Talk about a story for our times!
Masque of the Red Death is one of Roger Corman’s best Edgar Allan Poe adaptations for American International Pictures, anchored by Vincent Price at the top of his game as evil Prince Prospero.
Prospero (Price) is a medieval tyrant who makes life miserable for the peasants grinding out a meager existence on his land. He takes their crops and burns the village to the ground upon learning that the “Red Death” (plague) is loose in the countryside.
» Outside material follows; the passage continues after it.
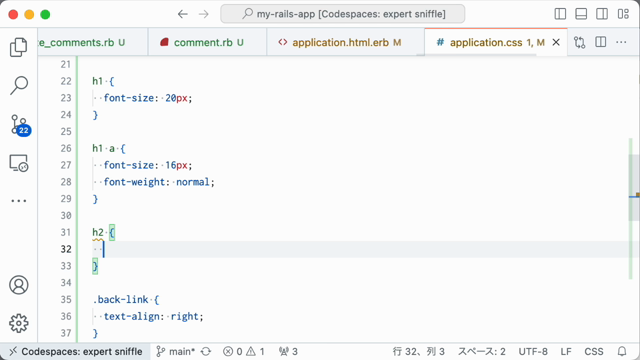Open the editor More Actions ellipsis menu

[x=621, y=42]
Smitten by Francesca, a virtuous village girl (Jane Asher, Paul McCartney’s first flame), Prospero spirits her away—along with her father (Nigel Green) and her fiancé (David Weston)—to his castle for the amusement of his sin-soaked courtier cronies, who seem to be staying for the season.
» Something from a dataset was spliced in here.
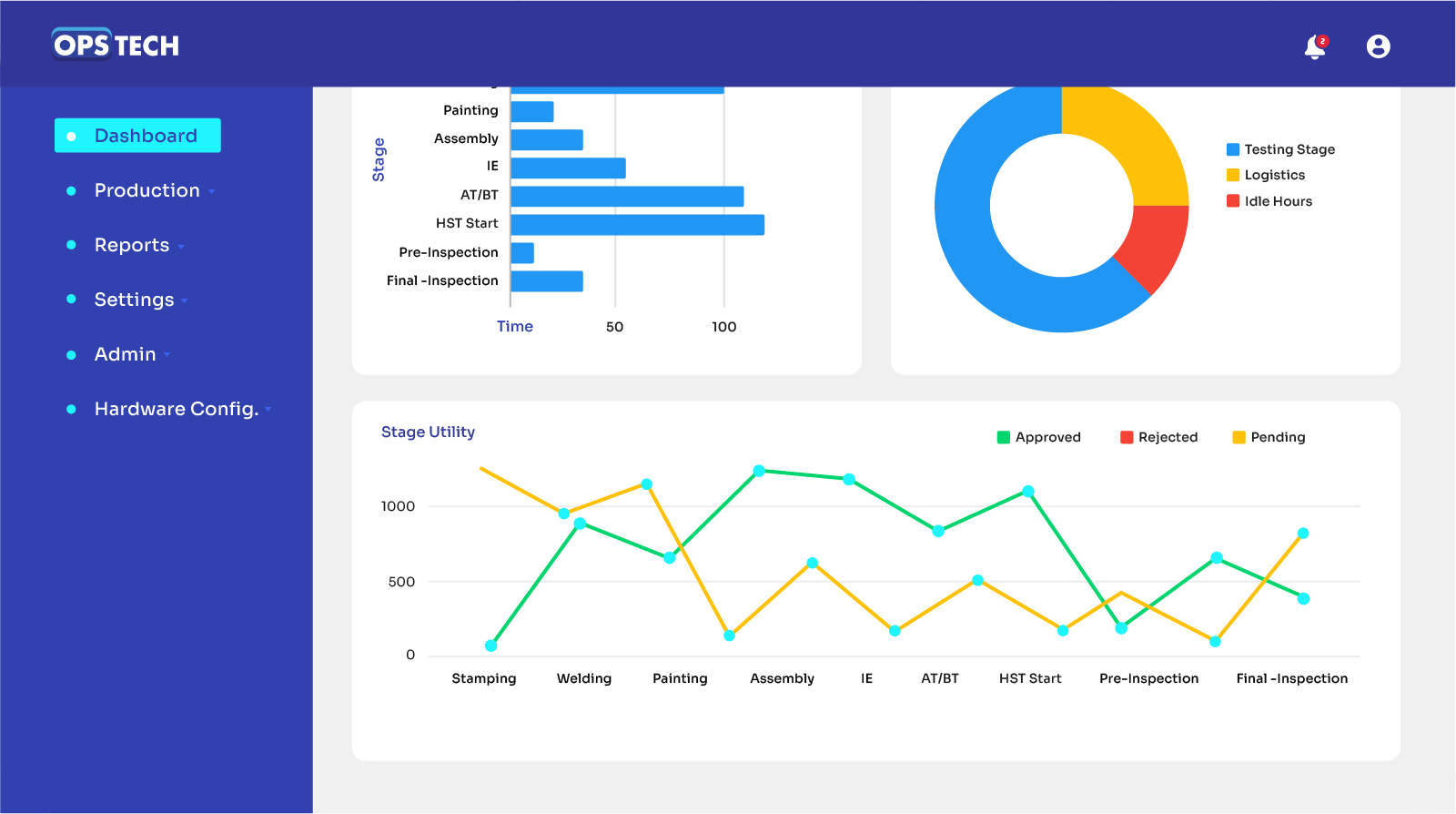Expand the Production dropdown arrow
1456x814 pixels.
coord(212,192)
Outside the castle walls, the less-fortunate starve and succumb to the swift-moving contagion. Inside, Prospero goads his party guests into animalistic abandon, as he tries his damndest to corrupt the chaste and faithful Francesca.
As a melodramatic matinee redolent in gothic splendor with a high degree of creepy, Masque of the Red Death measures up.
Corman’s budget-friendly, vivid production holds together reasonably well, and is profoundly augmented by Price’s fiendish charisma, a lean, provocative script by Twilight Zone writer Charles Beaumont, and the saturated color photography of future arthouse auteur Nicolas Roeg (Don’t Look Now, Bad Timing).
In the final analysis, I’m guessing it’s the theme of a vicious narcissistic ruler engaged in depravity while his subjects suffer that resonates so strongly with the 2020 crowd.
Just sounds so hauntingly familiar.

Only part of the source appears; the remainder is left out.